TASK:
Output only the lines of the entries that follow, starting at the one with "Task: Minimize the PicGo window" and running down to the one with "Open the PDF旋转 rotate icon", both included and unchanged.

DATA SUPPLIED:
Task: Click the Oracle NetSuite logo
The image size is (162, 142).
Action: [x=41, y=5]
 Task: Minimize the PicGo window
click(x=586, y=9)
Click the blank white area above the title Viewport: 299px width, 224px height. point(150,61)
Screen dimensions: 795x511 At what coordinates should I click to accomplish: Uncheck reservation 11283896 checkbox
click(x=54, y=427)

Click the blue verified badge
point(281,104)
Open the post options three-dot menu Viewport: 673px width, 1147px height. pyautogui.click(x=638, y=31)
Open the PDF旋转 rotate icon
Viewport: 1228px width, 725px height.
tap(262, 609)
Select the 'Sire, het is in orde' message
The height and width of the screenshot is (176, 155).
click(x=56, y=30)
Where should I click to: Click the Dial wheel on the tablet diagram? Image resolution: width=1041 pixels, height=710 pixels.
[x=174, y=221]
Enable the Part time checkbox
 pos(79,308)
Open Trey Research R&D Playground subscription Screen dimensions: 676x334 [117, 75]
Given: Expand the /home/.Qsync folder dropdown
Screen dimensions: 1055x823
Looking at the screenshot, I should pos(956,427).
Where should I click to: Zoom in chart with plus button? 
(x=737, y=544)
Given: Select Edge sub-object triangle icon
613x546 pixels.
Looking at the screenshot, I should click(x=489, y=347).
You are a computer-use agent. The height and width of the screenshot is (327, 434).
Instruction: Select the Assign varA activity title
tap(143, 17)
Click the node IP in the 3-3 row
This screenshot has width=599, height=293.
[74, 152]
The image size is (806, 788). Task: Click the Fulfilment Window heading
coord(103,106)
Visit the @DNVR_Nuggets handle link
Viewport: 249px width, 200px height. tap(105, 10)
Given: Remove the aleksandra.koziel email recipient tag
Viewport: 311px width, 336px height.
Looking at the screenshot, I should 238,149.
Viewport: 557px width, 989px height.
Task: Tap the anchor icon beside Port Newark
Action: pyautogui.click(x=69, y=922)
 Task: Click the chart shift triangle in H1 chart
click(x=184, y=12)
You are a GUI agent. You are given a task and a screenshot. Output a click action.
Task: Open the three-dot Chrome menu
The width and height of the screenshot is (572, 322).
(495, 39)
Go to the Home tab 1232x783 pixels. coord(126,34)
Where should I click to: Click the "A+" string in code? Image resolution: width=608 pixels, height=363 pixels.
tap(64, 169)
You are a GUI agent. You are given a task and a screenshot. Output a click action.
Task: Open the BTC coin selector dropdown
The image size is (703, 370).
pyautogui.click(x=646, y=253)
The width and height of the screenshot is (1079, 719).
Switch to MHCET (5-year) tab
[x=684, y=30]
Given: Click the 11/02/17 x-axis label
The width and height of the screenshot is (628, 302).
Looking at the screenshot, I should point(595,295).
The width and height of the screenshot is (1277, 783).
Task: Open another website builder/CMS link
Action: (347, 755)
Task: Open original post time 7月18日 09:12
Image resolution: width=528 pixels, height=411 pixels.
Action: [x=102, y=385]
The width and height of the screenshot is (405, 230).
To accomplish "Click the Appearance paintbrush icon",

WRITTEN ANSWER:
 Task: Minimize the PicGo window
click(x=586, y=9)
Click the blank white area above the title Viewport: 299px width, 224px height. point(150,61)
Screen dimensions: 795x511 At what coordinates should I click to accomplish: Uncheck reservation 11283896 checkbox
click(x=54, y=427)

Click the blue verified badge
point(281,104)
Open the post options three-dot menu Viewport: 673px width, 1147px height. pyautogui.click(x=638, y=31)
Open the PDF旋转 rotate icon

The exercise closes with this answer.